GIVEN TASK:
From the Sfregi exhibition interview, reproduce the passage word for word, starting at "Nicola Samprì: I" and ending at "with a knife.".

GIVEN TEXT:

————————

Nicola Samorì is currently the protagonist in Bologna of the Sfregi exhibition, his first anthology in Italy promoted by Genus Bononiae. Musei nella Città and curated by Alberto Zanchetta and Chiara Stefani that, when the museums reopen to the public, will be open to visitors at Palazzo Fava until 25 July 2021.

Annalina Grasso: It’s said that you whip sacred and mythological images, because basically we whip the sacred in this secularized time. Actually it seems you want to show that the image we have of someone or something, can escape us and be elsewhere, while what we see is a simulacrum.
Nicola Samprì: I whip the painting to see it bleed, because I consider it like a body that is treated as an anemic organism, while it is not at all. The images and their narration are functional to this staging which needs the metaphor of the flesh to make itself unequivocal: when I physically flay the skin of Saint Bartholomew I am no longer representing a Saint tortured by an executioner, but I present a physically skinned body, a body that I carefully composed and then investigated with a knife.

————————

RECORD EXTRACTS:
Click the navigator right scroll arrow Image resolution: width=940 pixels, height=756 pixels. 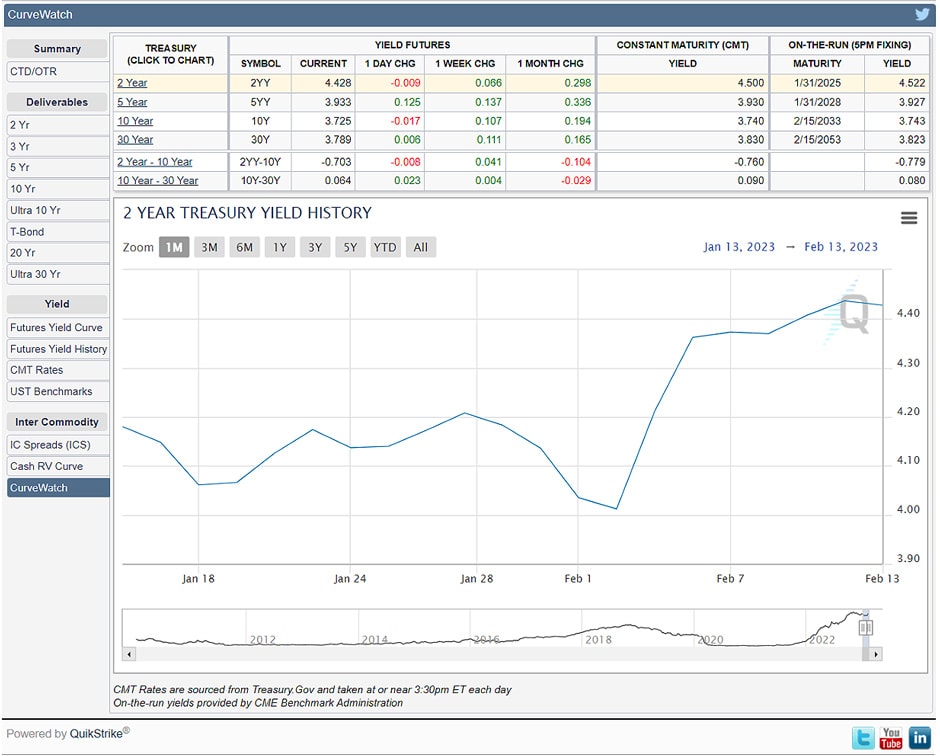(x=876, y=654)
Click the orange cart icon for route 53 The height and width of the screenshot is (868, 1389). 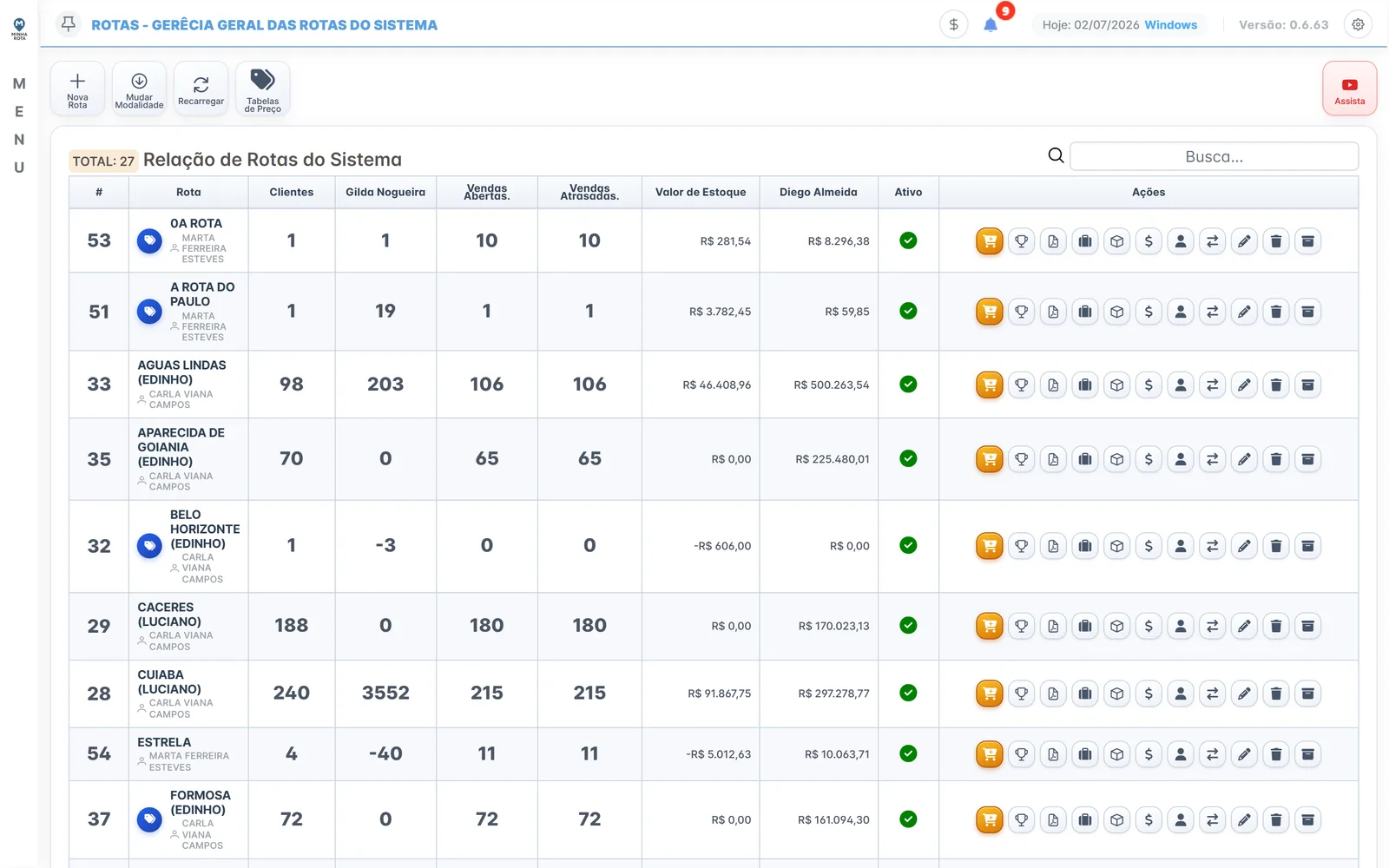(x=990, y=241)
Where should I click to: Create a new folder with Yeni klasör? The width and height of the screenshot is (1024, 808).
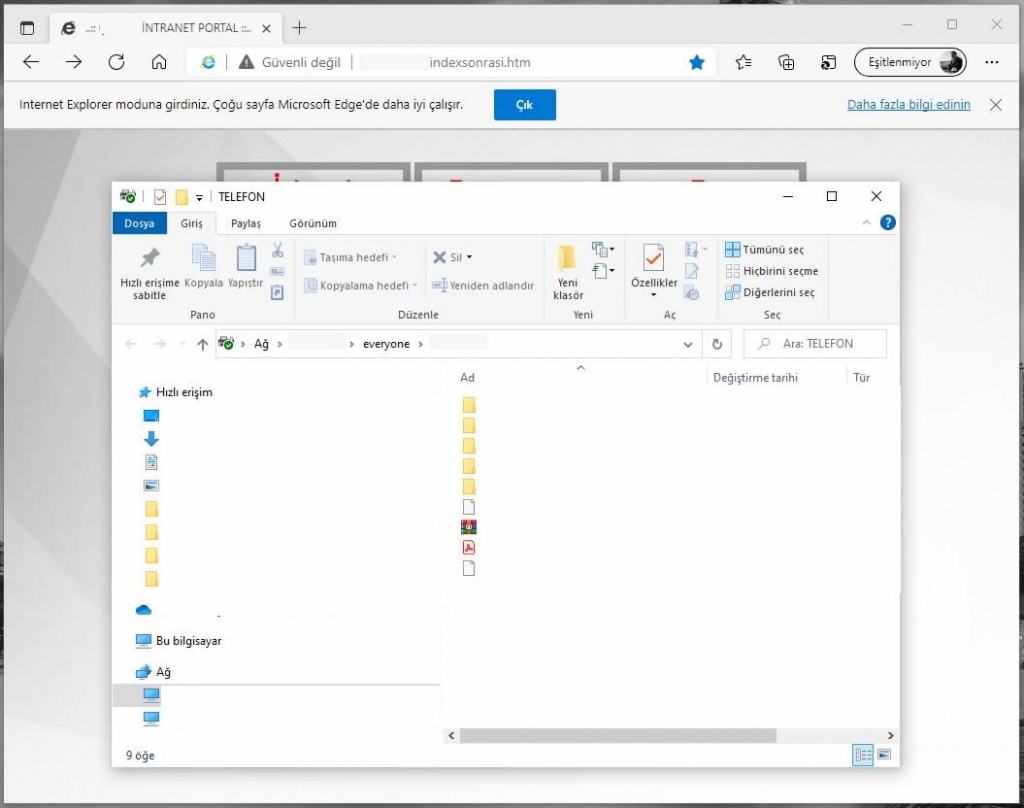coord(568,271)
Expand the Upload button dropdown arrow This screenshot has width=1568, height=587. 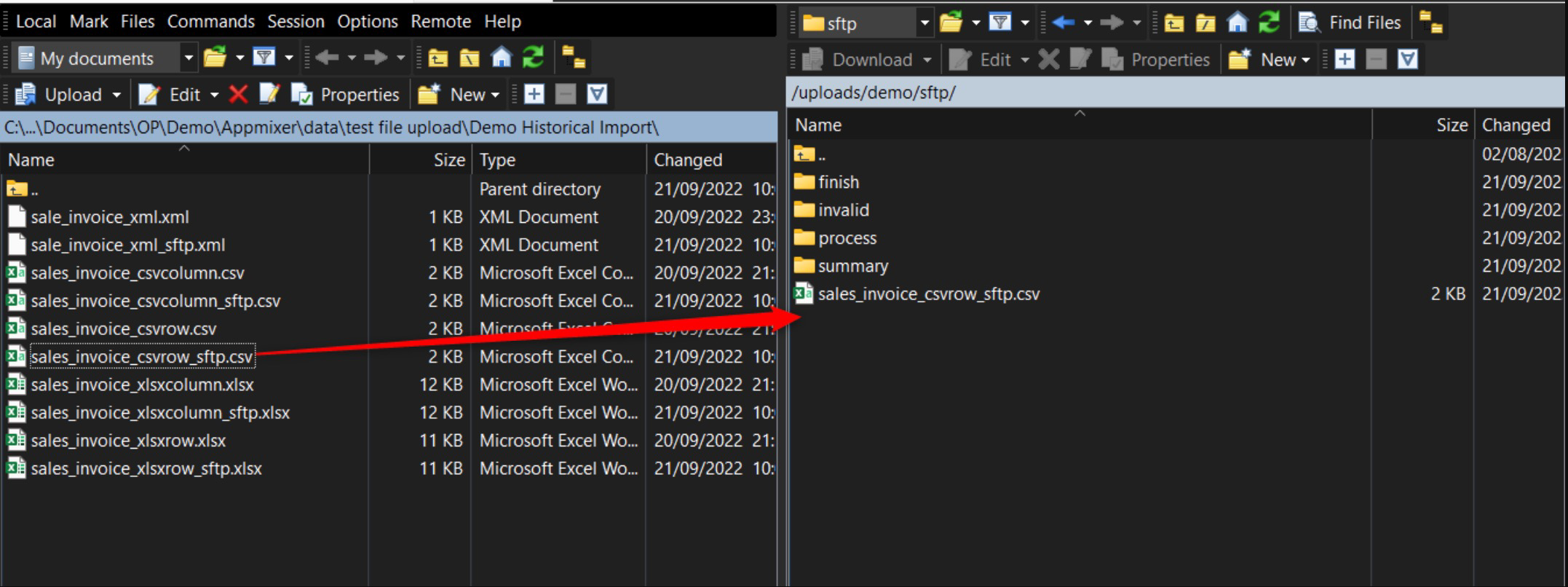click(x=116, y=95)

————————

TASK OUTPUT:
Nicola Samprì: I whip the painting to see it bleed, because I consider it like a body that is treated as an anemic organism, while it is not at all. The images and their narration are functional to this staging which needs the metaphor of the flesh to make itself unequivocal: when I physically flay the skin of Saint Bartholomew I am no longer representing a Saint tortured by an executioner, but I present a physically skinned body, a body that I carefully composed and then investigated with a knife.